(Geëxtraheerde gegevensregels)
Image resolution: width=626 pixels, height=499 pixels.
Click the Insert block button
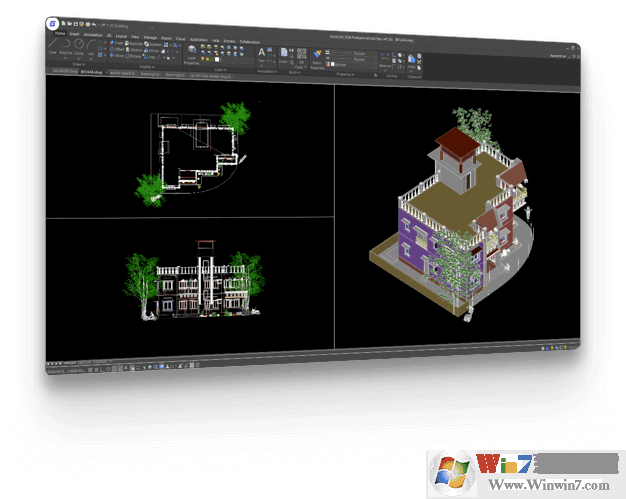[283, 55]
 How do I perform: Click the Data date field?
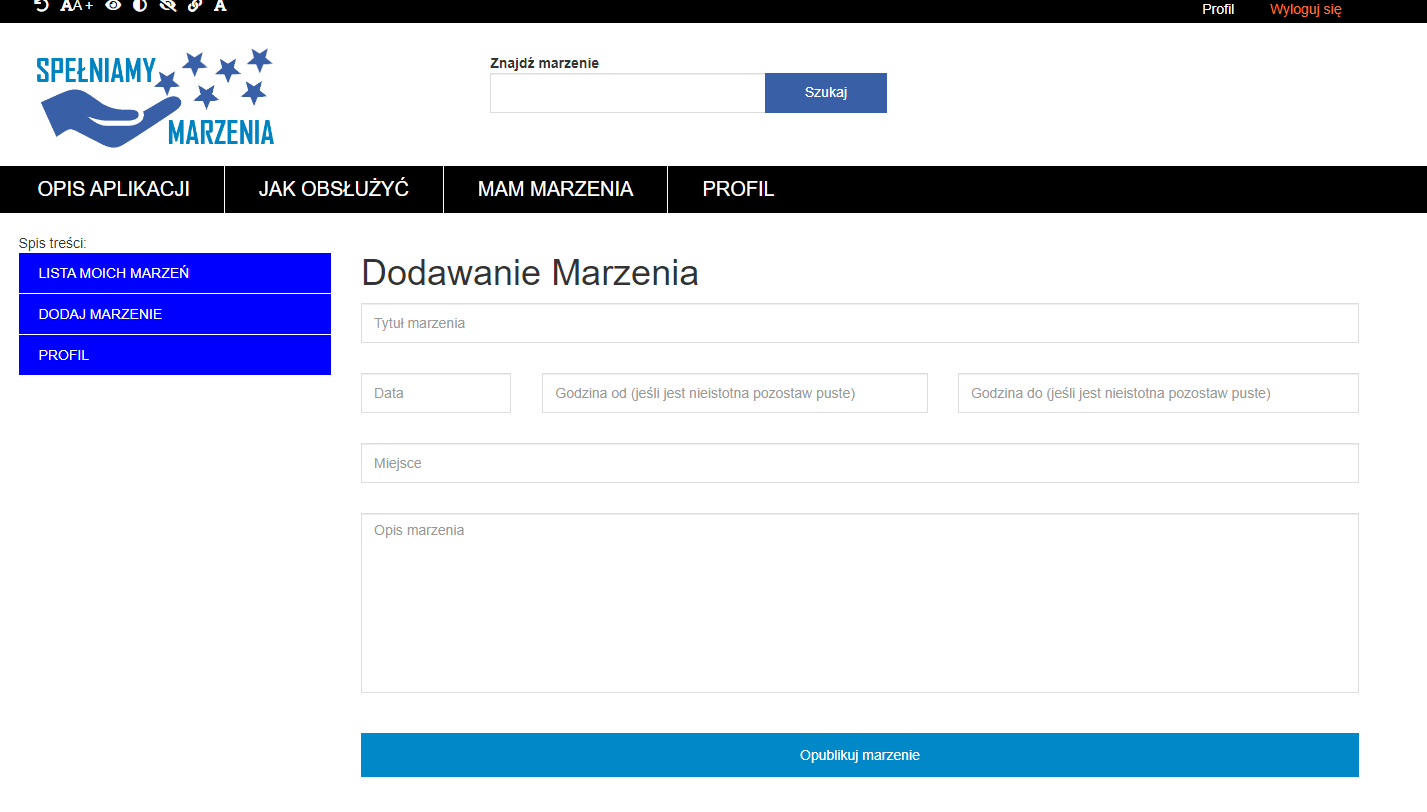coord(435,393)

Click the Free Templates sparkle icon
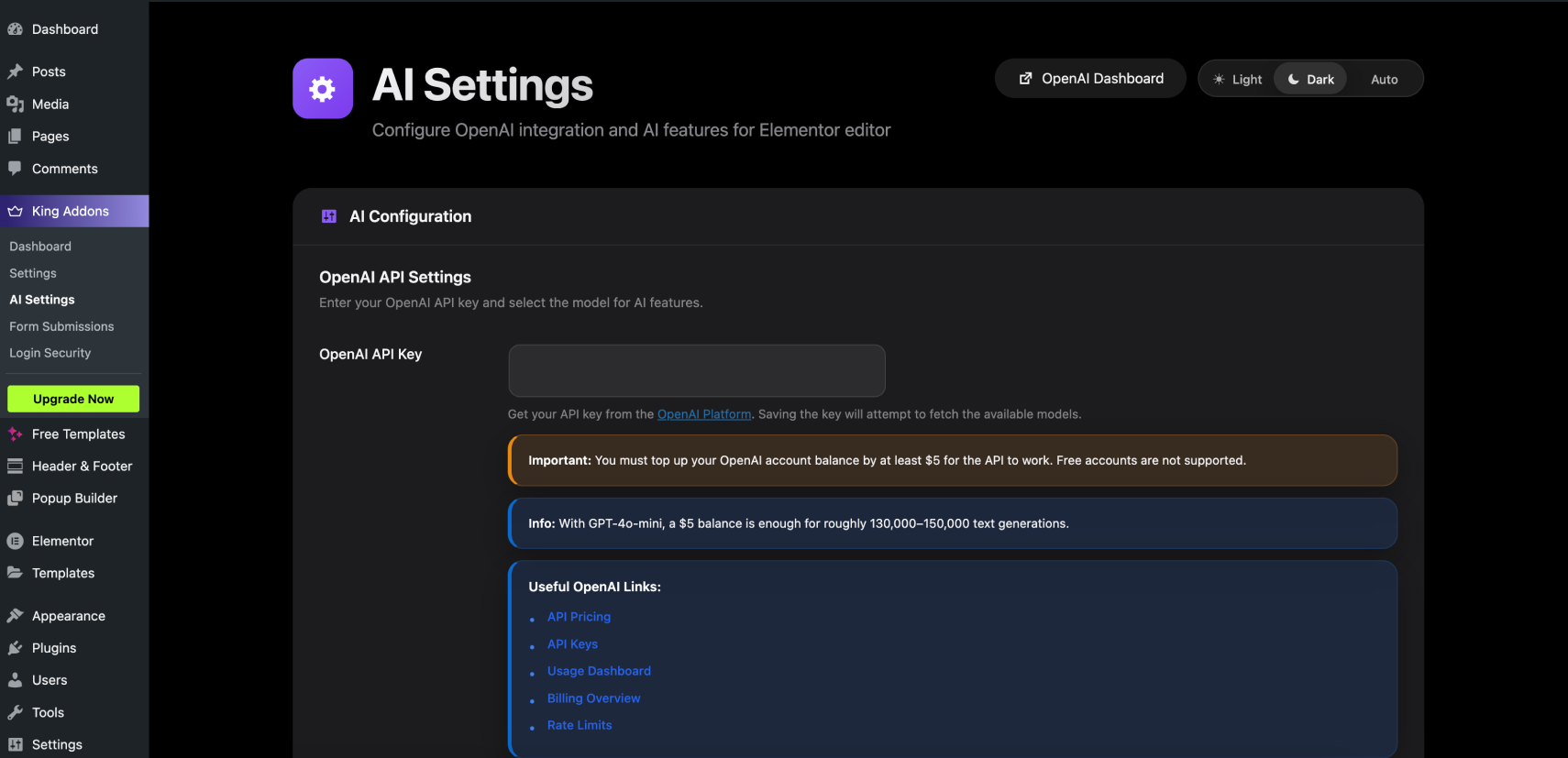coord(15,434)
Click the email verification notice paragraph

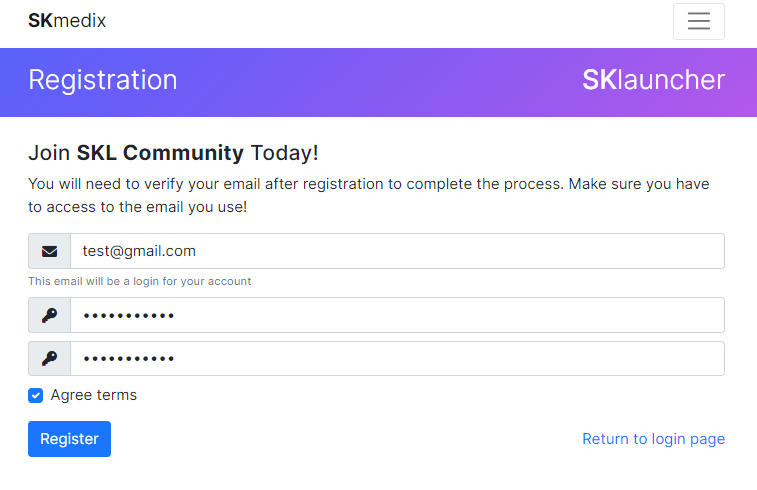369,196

==

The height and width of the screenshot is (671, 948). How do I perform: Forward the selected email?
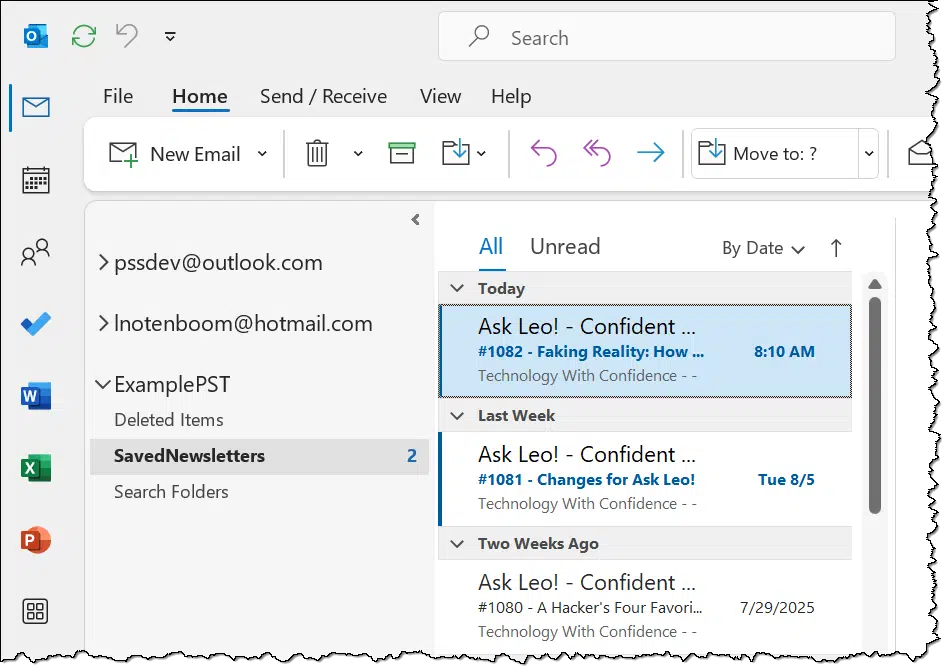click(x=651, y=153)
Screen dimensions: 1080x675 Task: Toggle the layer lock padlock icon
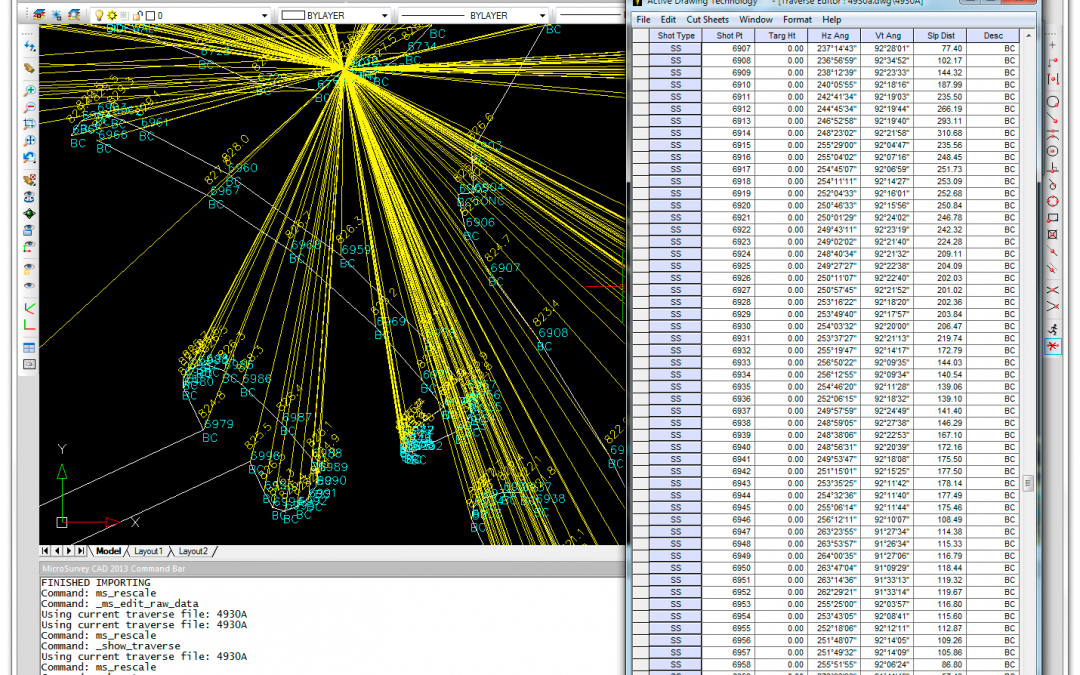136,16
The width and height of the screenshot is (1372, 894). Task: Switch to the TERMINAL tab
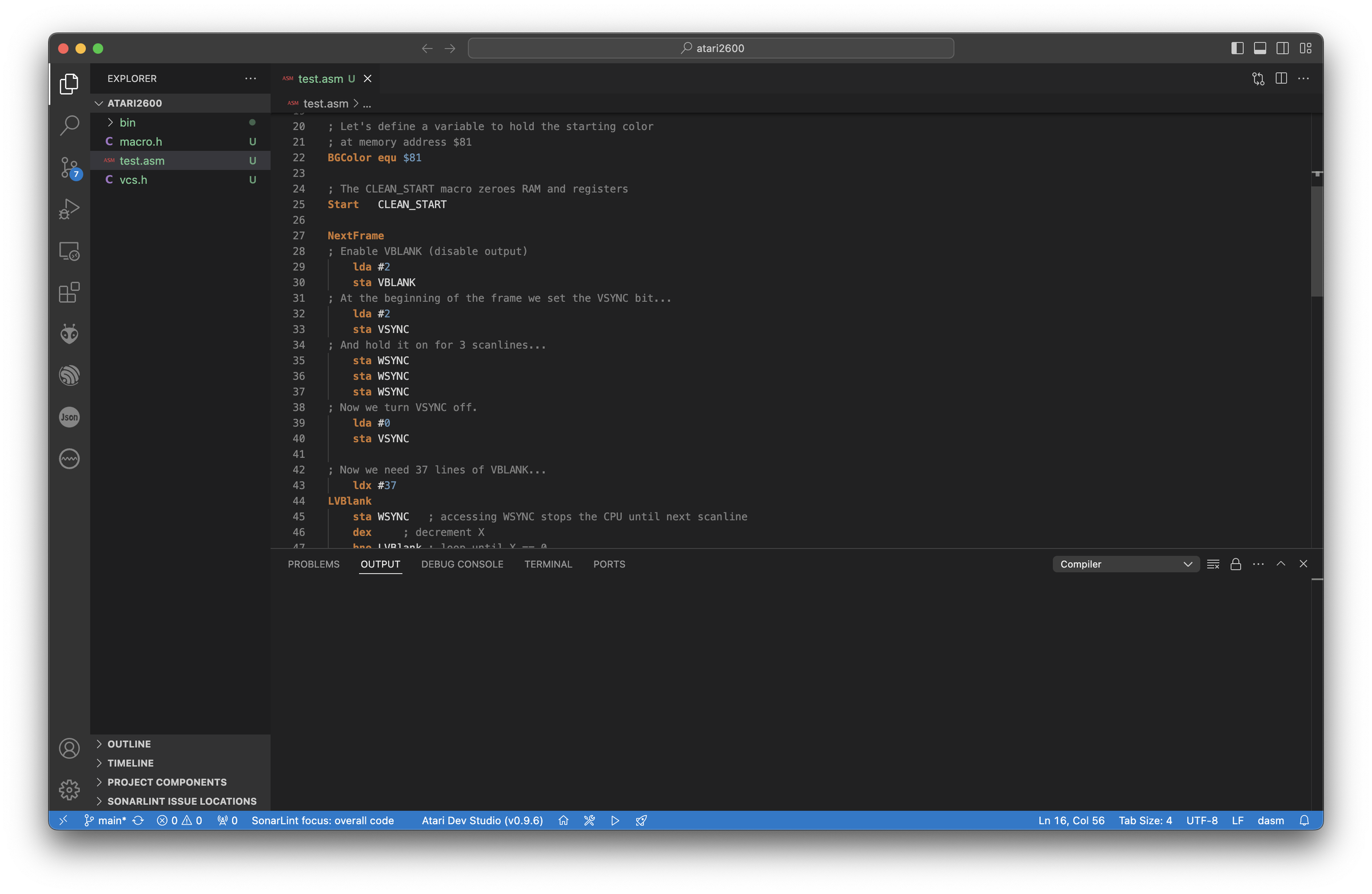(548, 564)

* * *

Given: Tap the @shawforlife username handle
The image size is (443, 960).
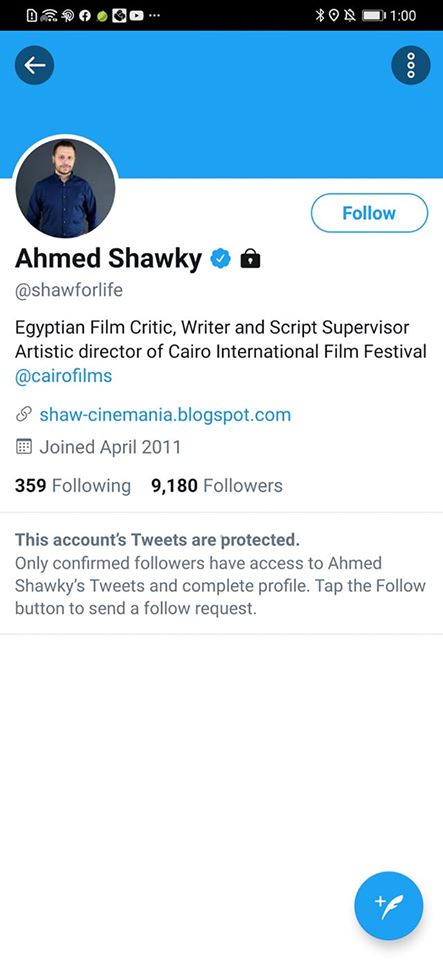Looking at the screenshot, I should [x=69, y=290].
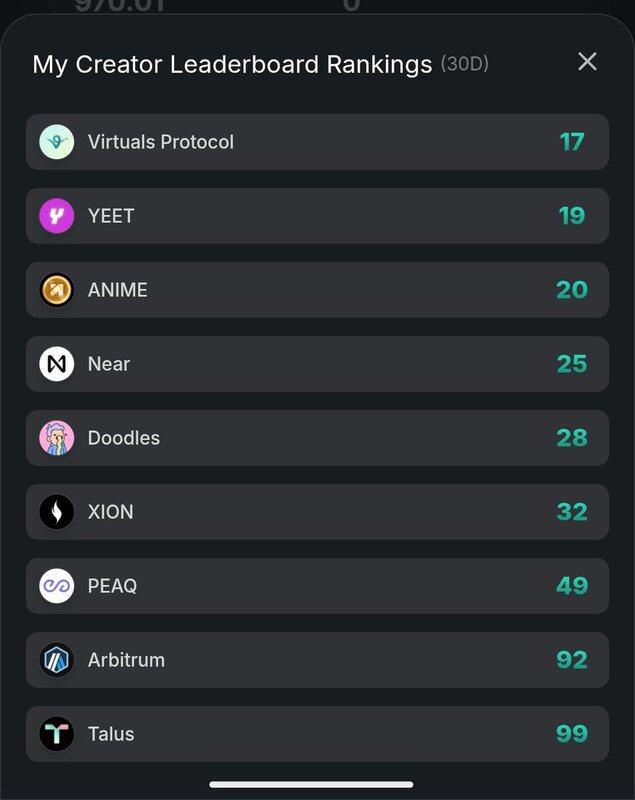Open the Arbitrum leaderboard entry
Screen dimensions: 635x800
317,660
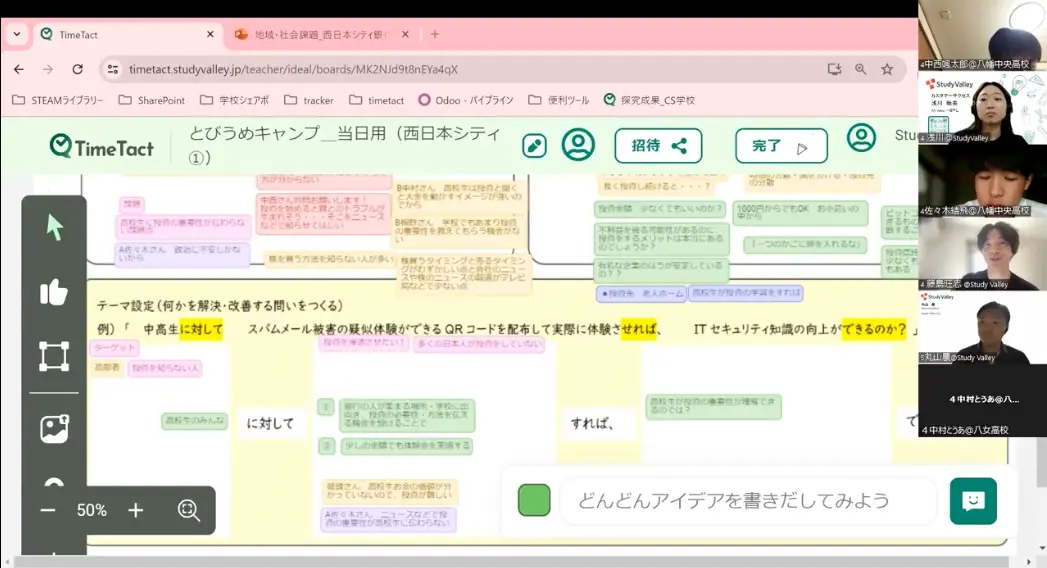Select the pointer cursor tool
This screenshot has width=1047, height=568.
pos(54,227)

• [OPGAVE] Verzamel uit de rijen hierboven elke regel waarin het woord "perform" voorkomt. Hoofdletters en kleine letters tellen mee.

• [OPLOSSING]
 How do I perform: Click the Data date field?
The height and width of the screenshot is (671, 948). How do I perform: Forward the selected email?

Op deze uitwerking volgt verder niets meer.